Un reportage de François-Xavier Freland à La Havane, à Cuba

Carlos : «Pour l'instant, ça ne m'intéresse pas de voyager car je n'ai pas la somme d'argent suffisante pour visiter d'autres pays... Pour voyager, il faut emprunter. Mais ici, ils ne te prêtent pas d’argent pour voyager, ils t'en donnent éventuellement pour du matériel de construction, pour faire des travaux dans ta maison, mais pour rien de plus »

Carlos est un pizzaïolo ambulant de La Havane. Il réagit avec prudence à la réforme de Raul Castro annoncée il y a un mois.
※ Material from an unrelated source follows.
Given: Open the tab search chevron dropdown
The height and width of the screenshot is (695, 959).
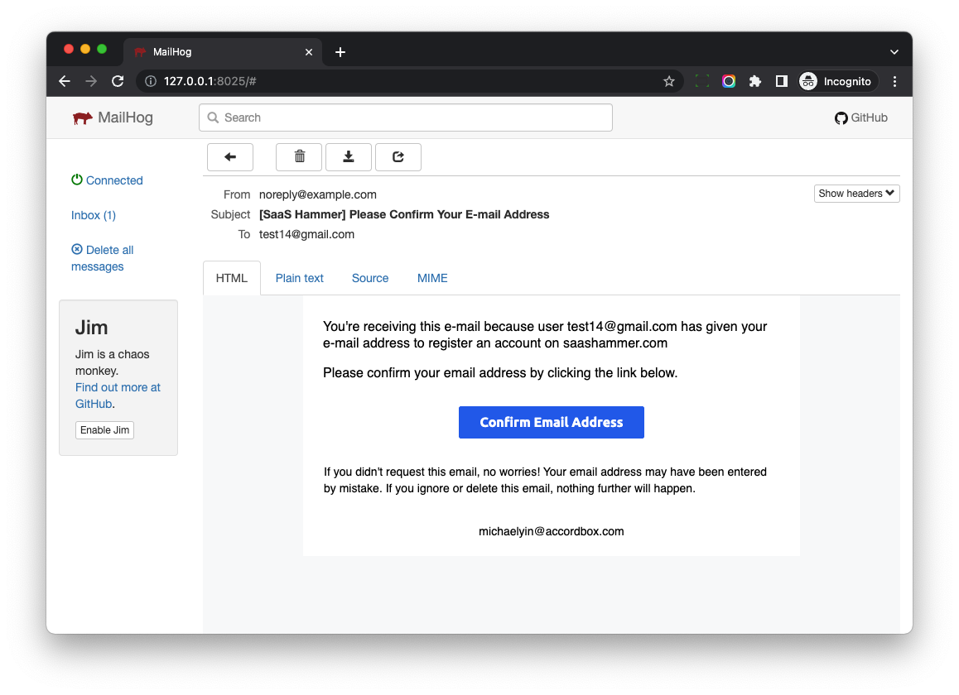Looking at the screenshot, I should coord(894,51).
A partir du 14 janvier prochain, deux contraintes importantes pour les Cubains qui veulent se déplacer à l’étranger seront supprimées : le permis de sortie et l’obligation d’une invitation par une personne résidant hors de l’île. La durée du séjour à l’étranger passera également de 11 à 24 mois. Une amélioration qui a cependant ses limites…

Pour beaucoup de Cubains, c'est comme une porte qui s'ouvre. Exit, les semaines d'attentes angoissantes dans l'espoir d'obtenir le fameux sésame : un permis de sortie du territoire la plupart du temps refusé, ou la lettre d'invitation de l'ami français ou américain qui n'arrive jamais. Désormais, tout Cubain ou presque, hormis quelques professions, pourra voyager avec un simple passeport en poche. Dans les rues de La Havane, la gazette officielle où est publiée la nouvelle loi se vend comme des petits pains.
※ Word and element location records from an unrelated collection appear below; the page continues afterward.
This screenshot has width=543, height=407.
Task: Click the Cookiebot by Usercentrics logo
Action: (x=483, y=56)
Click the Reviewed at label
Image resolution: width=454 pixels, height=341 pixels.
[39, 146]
Un homme dans la rue : « Voici la gazette officielle de la loi de migration. Aujourd'hui, un passeport et le visa suffisent ».
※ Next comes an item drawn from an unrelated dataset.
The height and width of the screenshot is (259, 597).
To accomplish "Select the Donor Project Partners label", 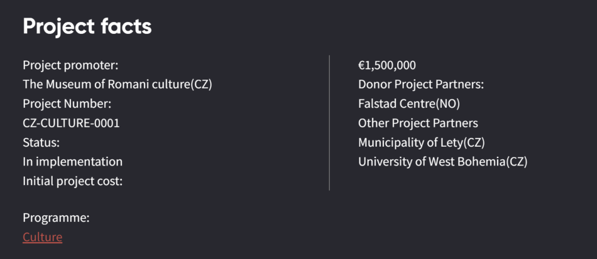I will (420, 85).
Après des années d'insularité forcée ou obligée, la plupart des Cubains rêve aujourd'hui de découvrir la planète et plus particulièrement, pour certains, de pouvoir toucher du doigt le monde capitaliste. Pour beaucoup, cette loi est une nouvelle étape dans l'ouverture du pays, comme Alberto, photographe, qui rêve de venir faire ses études en France dès février prochain.

Alberto : « Il y a beaucoup de générations qui, depuis que Fidel et Raul sont arrivés au pouvoir, attendaient une loi comme celle-là pour voyager. Cela fait si longtemps que les jeunes attendaient cela… Des générations entières ont été frustrées. Tous ceux qui rêvaient de sortir du pays. Tous ces professionnels à qui on a refusé le permis de sortir du territoire. On leur a empêché d'avoir des opportunités à l'étranger. Ca fait si longtemps que le Cubain rêve de ça… et maintenant ce rêve est un peu plus accessible. Pour ma part, mon projet c'est d'aller en France pour perfectionner la langue et obtenir les diplômes reconnus par le gouvernement français et dans le monde entier. Mon intention n'est pas d'émigrer, c'est juste voyager, pour les études, rendre visite à des amis, être un peu à l'étranger et rentrer chez moi ».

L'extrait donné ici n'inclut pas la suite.